[GIVEN INSTRUCTION] Put the stretch from the line that contains "Where should I click to: Delete" through the line that contains "Where should I click to: Sort" into a Markdown table with the columns No. and Text, giving each line its own numbered row. Skip blank lines and leave the pictures out.

[Saved entries]
- - -
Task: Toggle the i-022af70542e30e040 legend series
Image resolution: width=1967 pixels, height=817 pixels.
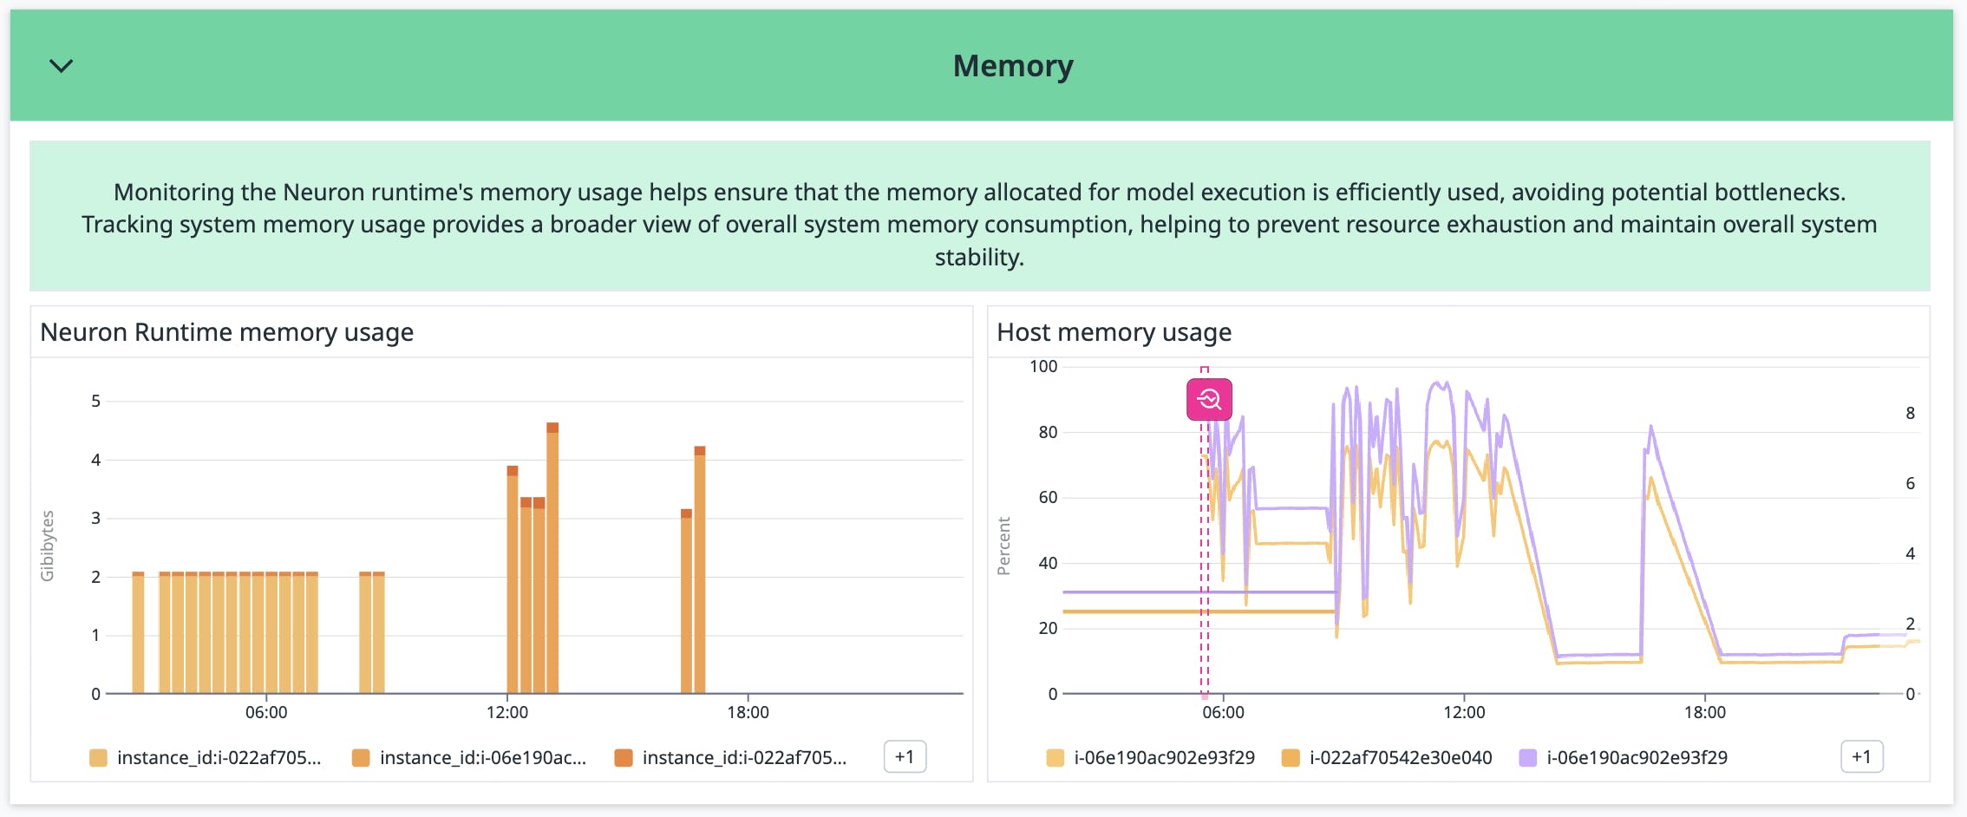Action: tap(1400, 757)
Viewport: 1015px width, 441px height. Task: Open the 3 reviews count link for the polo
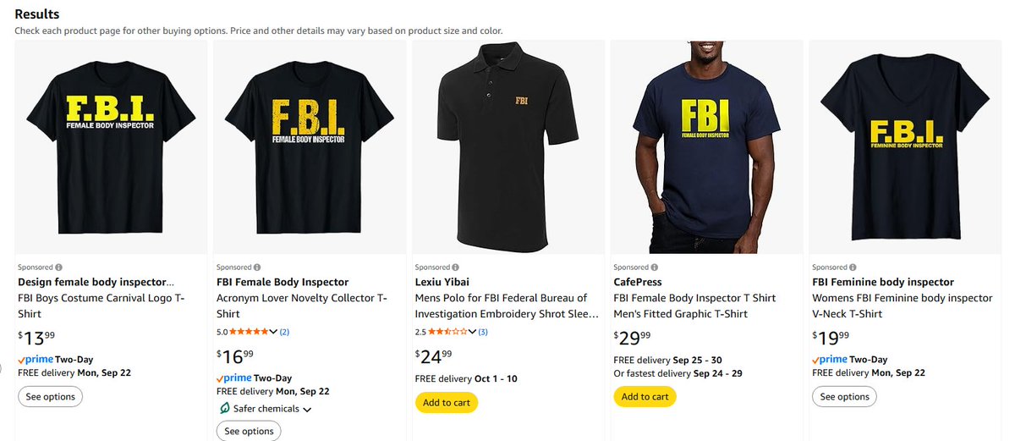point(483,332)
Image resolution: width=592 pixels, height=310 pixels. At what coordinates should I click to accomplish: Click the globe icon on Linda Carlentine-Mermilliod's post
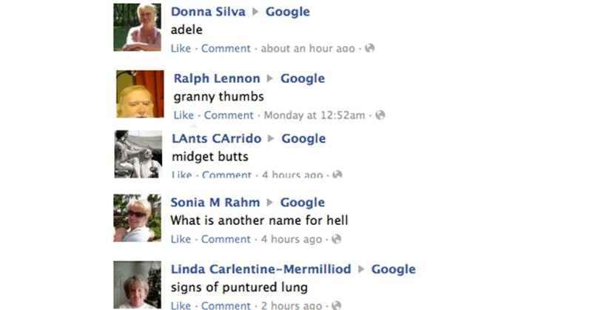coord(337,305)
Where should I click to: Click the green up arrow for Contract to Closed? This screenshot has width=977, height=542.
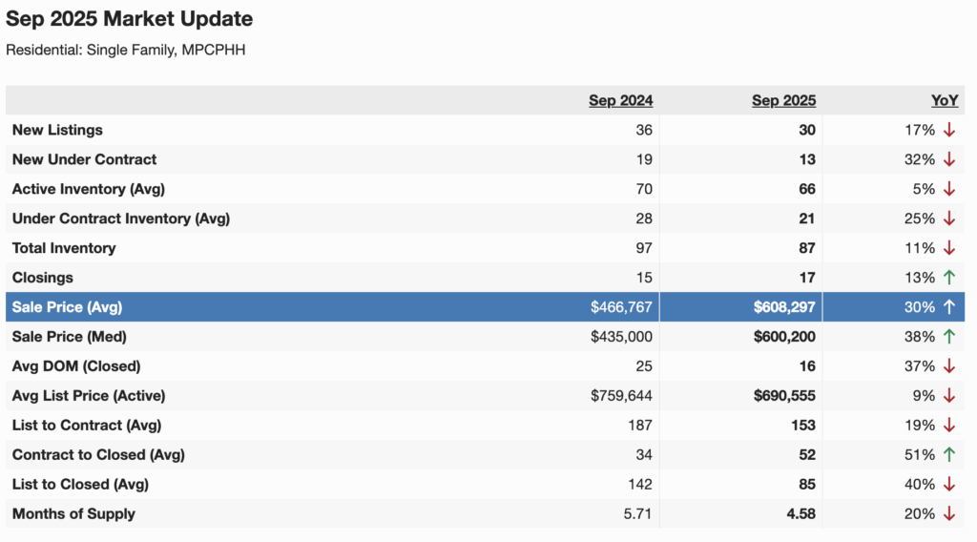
- - -
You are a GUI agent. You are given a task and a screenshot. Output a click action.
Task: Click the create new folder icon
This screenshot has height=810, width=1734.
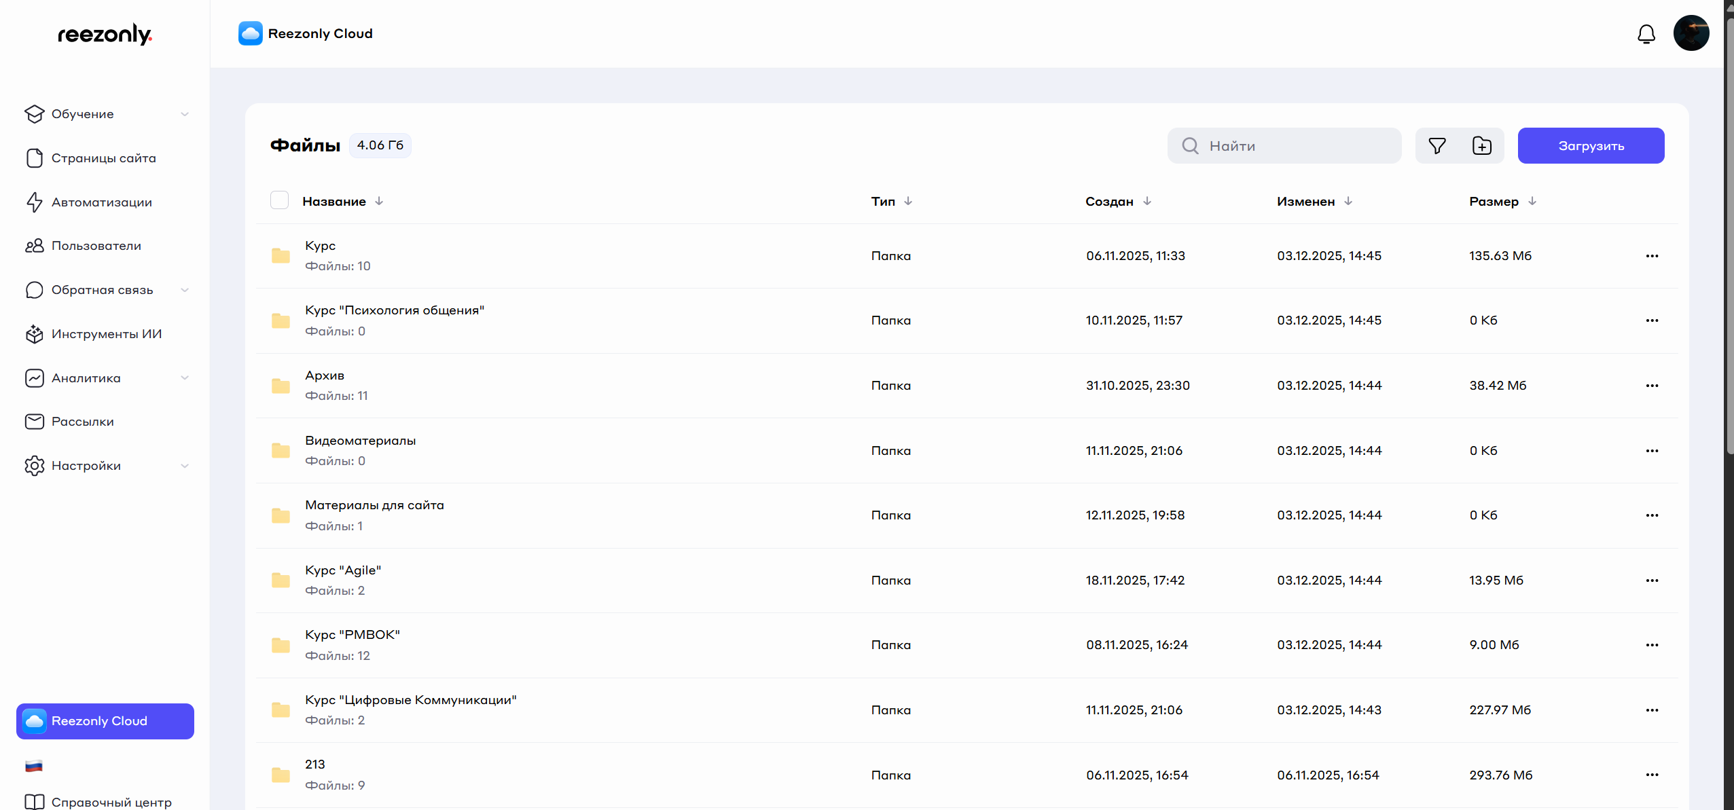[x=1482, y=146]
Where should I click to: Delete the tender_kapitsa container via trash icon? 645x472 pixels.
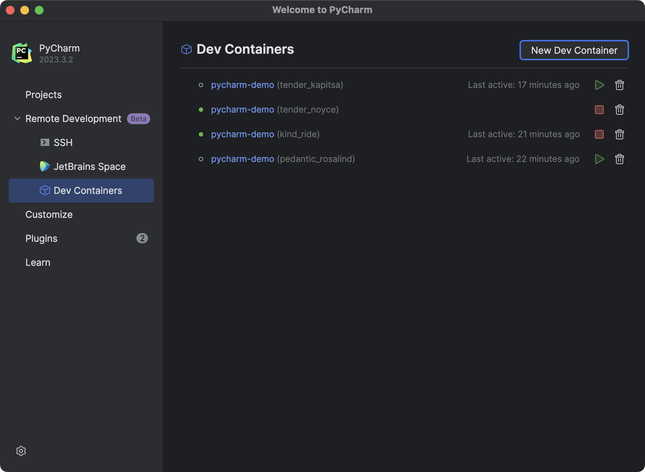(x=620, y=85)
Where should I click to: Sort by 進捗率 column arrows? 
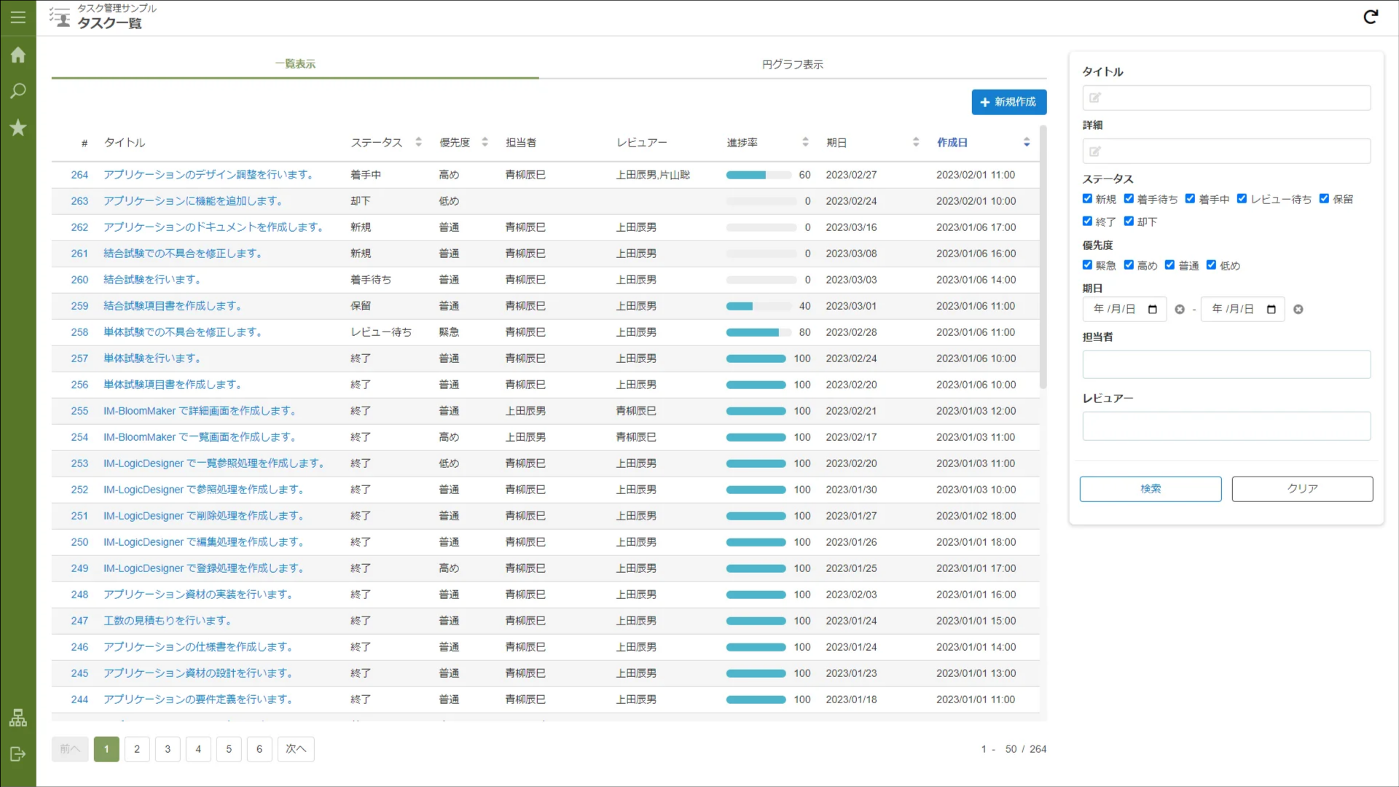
- - -
[THE RESULT]
| No. | Text |
|---|---|
| 1 | Where should I click to: Delete the tender_kapitsa container via trash icon? 645x472 pixels. |
| 2 | (x=620, y=85) |
| 3 | Where should I click to: Sort by 進捗率 column arrows?  |